[TEXT PASSAGE]:

Among the unique characteristics of American politics is our capacity to forget the unpleasant and inconvenient.
After a sitting president burgled his opponent’s headquarters and then tried to sack his entire Justice Department, his successor pardoned him in the service of “unity” and his party went on to thrive in the aftermath. Just over a decade later, there was an enormous scandal involving the secret sale of weapons to America’s top-profile international enemy to fund murderous paramilitaries on our own continent. The criminals involved were pardoned, the president involved feigned ignorance and then got the national capital’s airport named after him. Shortly thereafter, another Republican president lied the country into a costly and devastating war from which there remains no exit, then oversaw the worst natural disaster response in American history before catapulting the nation into the greatest economic calamity since the Great Depression. Within a decade, both parties seem to have forgotten that he even existed except to be seen as a respectable elder statesman at funerals and public functions.
Then came Donald Trump. Trump, his catastrophic failures and extraordinary malfeasance have not yet been forgotten because he still dominates the Republican Party. But his most horrific transgression is already receding into the background of the nation’s collective memory. So let’s all remind ourselves of what happened just this month.
This month—25 days ago!—there was an armed, murderous insurrection against the government of the United States. This insurrection was based on a months-long campaign of spurious lies that the election had been stolen somehow from Trump. These lies were enabled by intentional Republican policies like insisting on counting mail ballots late in order to create the impression of falsification, by the conservative infotainment brigade that promoted the calumnies of Trump and his lawyers, and crucially by hundreds of Republican politicians who backed the president’s lies in statehouses and on the floor of Congress.

[DATASET EXTRACT]:
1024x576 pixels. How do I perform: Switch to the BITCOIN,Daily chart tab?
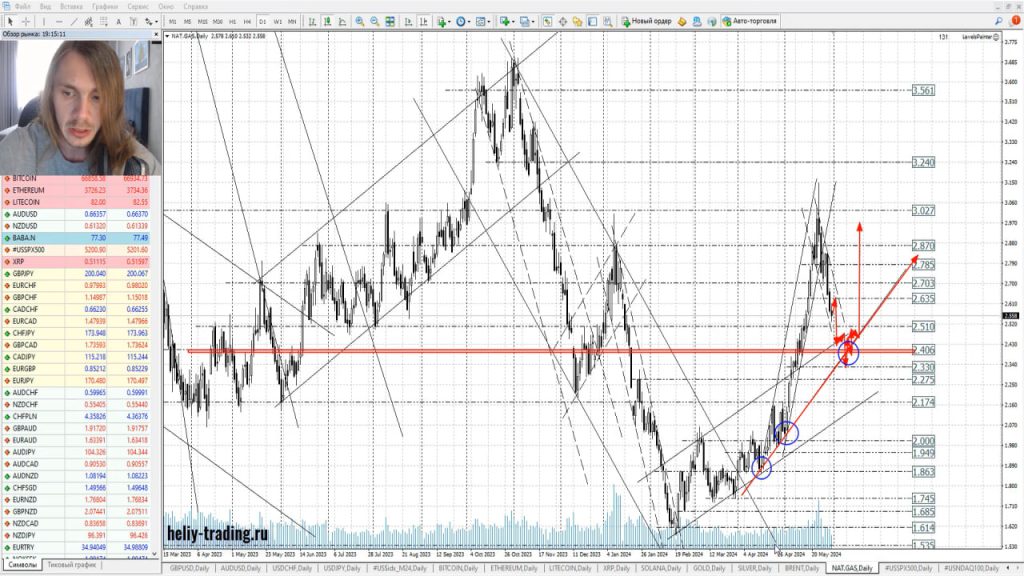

[PROMPT 1]: Using the commentary on American political memory, decide whether each statement agrees with it, answering yes or no and quoting the words that settle it: (a) The insurrection happened 25 days before the time of writing. (b) Trump no longer dominates the Republican Party. (c) The president tied to the secret weapons sale had the national capital's airport named after him.
[PROMPT 2]: In the commentary on American political memory, how long was the campaign of lies claiming the election had been stolen from Trump?
[PROMPT 3]: Transcribe the stretch of the commentary on American political memory from "This month—25 days" through "floor of Congress.".
The lines are separate material, unconnected to the commentary on American political memory.

[FULL ANSWER 1]:
(a) Yes: "This month—25 days ago!—there was an armed, murderous insurrection against the government of the United States."
(b) No: "because he still dominates the Republican Party"
(c) Yes: "the president involved feigned ignorance and then got the national capital’s airport named after him"

[FULL ANSWER 2]: It was a months-long campaign.

[FULL ANSWER 3]:
This month—25 days ago!—there was an armed, murderous insurrection against the government of the United States. This insurrection was based on a months-long campaign of spurious lies that the election had been stolen somehow from Trump. These lies were enabled by intentional Republican policies like insisting on counting mail ballots late in order to create the impression of falsification, by the conservative infotainment brigade that promoted the calumnies of Trump and his lawyers, and crucially by hundreds of Republican politicians who backed the president’s lies in statehouses and on the floor of Congress.